Medical centrifuges or clinical centrifuges are devices that are used to separate urea, serum, blood samples, and other liquids that are needed for routine applications in research laboratories and hospitals. There are many types of clinical centrifuges that are available in the market today.
Clinical Centrifuges: What are the Different Types?
The type of clinical centrifuge used will depend on the laboratory size, procedure, as well as other key factors such as application and function.
Floor Standing Models or Benchtop
For most laboratories, benchtop centrifuges would be a good investment. They have different sizes and capacities and they are very versatile and easy to use.
Floor-standing clinical centrifuges, on the other hand, are used in laboratories with high sample volumes and throughput centrifugation. These centrifuges will have a bigger footprint, therefore require larger amounts of space.
High or low speed Models
The types of clinical centrifuges used are typically classified into two: high or low speed models.
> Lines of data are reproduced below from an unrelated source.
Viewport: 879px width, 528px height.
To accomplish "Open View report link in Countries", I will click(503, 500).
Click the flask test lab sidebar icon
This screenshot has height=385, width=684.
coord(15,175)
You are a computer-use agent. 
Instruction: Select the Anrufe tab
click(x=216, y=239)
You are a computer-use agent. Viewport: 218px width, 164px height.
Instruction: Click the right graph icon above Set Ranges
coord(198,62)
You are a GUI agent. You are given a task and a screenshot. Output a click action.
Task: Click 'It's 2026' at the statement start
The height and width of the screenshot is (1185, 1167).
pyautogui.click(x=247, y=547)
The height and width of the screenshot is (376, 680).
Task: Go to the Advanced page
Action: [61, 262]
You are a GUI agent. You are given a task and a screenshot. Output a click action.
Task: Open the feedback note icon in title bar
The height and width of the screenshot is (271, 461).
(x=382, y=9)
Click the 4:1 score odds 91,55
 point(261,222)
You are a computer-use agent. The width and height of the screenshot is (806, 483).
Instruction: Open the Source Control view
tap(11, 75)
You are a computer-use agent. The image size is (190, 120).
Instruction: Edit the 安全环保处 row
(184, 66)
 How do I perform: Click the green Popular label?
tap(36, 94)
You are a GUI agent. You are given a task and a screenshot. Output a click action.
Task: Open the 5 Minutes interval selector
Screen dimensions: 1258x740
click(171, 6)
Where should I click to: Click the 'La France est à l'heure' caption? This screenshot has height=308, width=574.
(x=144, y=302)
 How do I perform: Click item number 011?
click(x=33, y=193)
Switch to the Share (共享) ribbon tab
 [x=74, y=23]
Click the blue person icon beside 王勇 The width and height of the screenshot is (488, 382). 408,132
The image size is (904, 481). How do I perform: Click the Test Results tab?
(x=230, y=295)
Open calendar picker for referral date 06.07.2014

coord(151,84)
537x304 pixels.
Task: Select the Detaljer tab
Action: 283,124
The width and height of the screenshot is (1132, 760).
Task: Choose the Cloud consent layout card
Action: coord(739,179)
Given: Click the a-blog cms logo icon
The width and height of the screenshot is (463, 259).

Typically, high speed models are for separation of small molecular compounds and high G-force.
They usually come with an angle rotor and are also known as microfuges or microcentrifuges. Low speed centrifuges usually can accommodate larger sample volume and come with a swing out rotor.
These types of centrifuges are considered ideal for samples that are temperature sensitive. Refrigerated centrifuges typically come with internal cooling systems like compressors and condensers. This helps ensure the samples are centrifuged at below or pre-set ambient temperature.